Write file storage code once. Run it against local files, S3, SFTP, or Azure.
Project description
remote-store
Write file storage code once. Run it against local files, S3, SFTP, or Azure.
Beta software. The core API is stable, but minor versions may still contain breaking changes before 1.0. See the changelog for what's new, and open an issue if something breaks.
Most Python projects that deal with files eventually grow storage glue: small wrappers around local paths, S3 clients, SFTP connections, and cloud SDKs. Those wrappers are usually duplicated across projects, slightly inconsistent, and painful to replace later.
remote-store replaces them with one simple interface.
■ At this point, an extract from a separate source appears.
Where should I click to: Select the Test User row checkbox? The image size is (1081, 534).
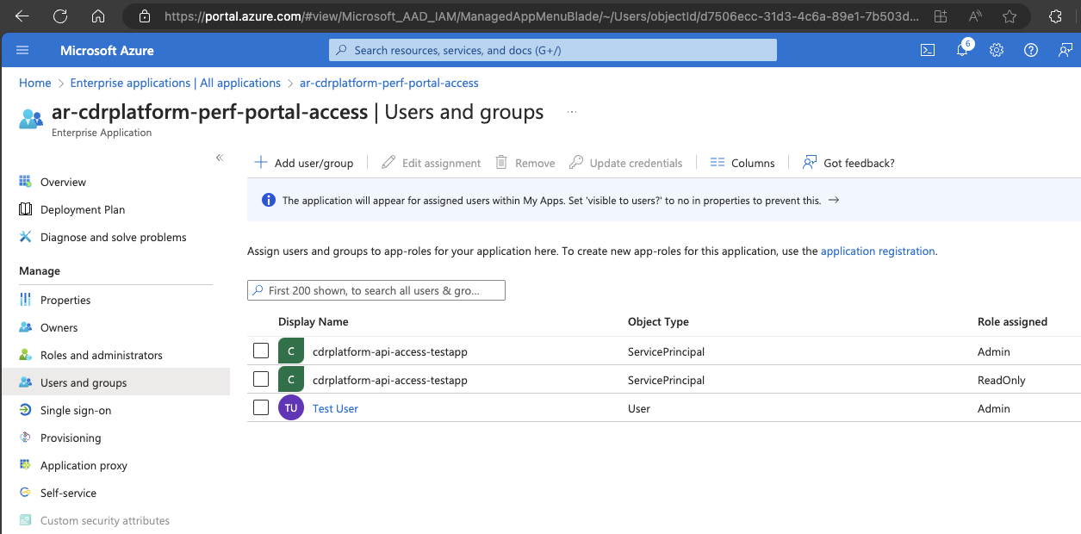coord(261,408)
Write file storage code once. Run it against local files, S3, SFTP, or Azure.
Where files live is configuration, not application code.
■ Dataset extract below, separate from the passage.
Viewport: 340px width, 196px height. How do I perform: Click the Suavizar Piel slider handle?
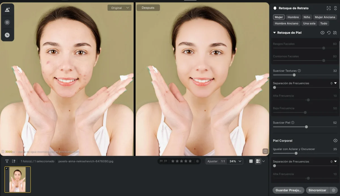point(306,127)
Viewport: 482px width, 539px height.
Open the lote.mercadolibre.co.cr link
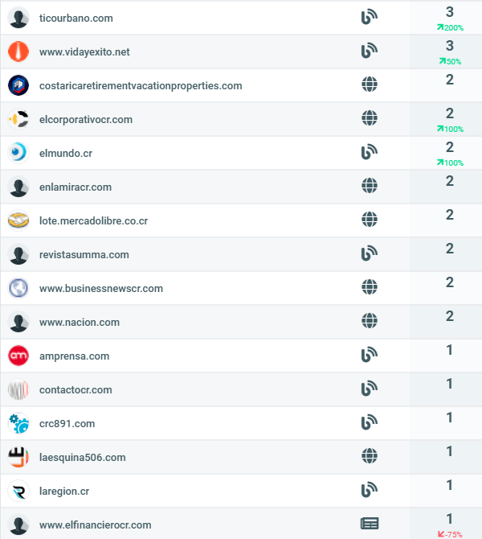pyautogui.click(x=93, y=220)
Under the hood, established Python libraries (s3fs, paramiko,
azure-storage-file-datalake) still do the work.
Who this is for
- Platform and internal tooling teams -- provide one stable storage interface across environments
- Data engineering teams -- pipelines that run against local storage, S3, or SFTP depending on the environment
- Teams that include citizen developers -- analysts and domain experts who write Python shouldn't need to learn cloud SDKs just to read and write files
- Anyone tired of rewriting storage wrappers
What you get
- One interface, many backends: local fs, S3, SFTP, Azure, in-memory
- Folder-scoped stores: each Store is rooted at a folder -- compose layouts with multiple stores or narrow scope with
child() - Swap backends via config: move between environments without changing code
- Streaming by default: large files just work without blowing up memory
- Atomic writes where supported: safer updates for file-producing workflows
- Established libraries underneath:
s3fs,paramiko, etc. do the real work - Zero runtime dependencies: backend extras pull in only what they need
- Typed and tested: strict mypy, spec-driven test suite
- Optional integrations: PyArrow filesystem adapter, OpenTelemetry tracing and metrics
What it is not
- Not a query engine (no SQL, no predicate pushdown)
- Not a table format (no Delta Lake log, no Iceberg manifests)
- Not a filesystem reimplementation (delegates to
s3fs,paramiko,azure-storage-file-datalake,pyarrow-- the libraries you'd pick anyway)
Installation
Install from PyPI:
pip install remote-store
Backends that need extra dependencies use extras:
pip install "remote-store[s3]" # Amazon S3 / MinIO
pip install "remote-store[sftp]" # SFTP / SSH
pip install "remote-store[azure]" # Azure Blob / ADLS Gen2
Optional extras for tooling and config formats:
pip install "remote-store[arrow]" # PyArrow filesystem adapter
pip install "remote-store[s3-pyarrow]" # S3 with PyArrow (high-throughput)
pip install "remote-store[otel]" # OpenTelemetry tracing and metrics
pip install "remote-store[toml]" # TOML config (backport for Python 3.10)
pip install "remote-store[yaml]" # YAML config (pyyaml)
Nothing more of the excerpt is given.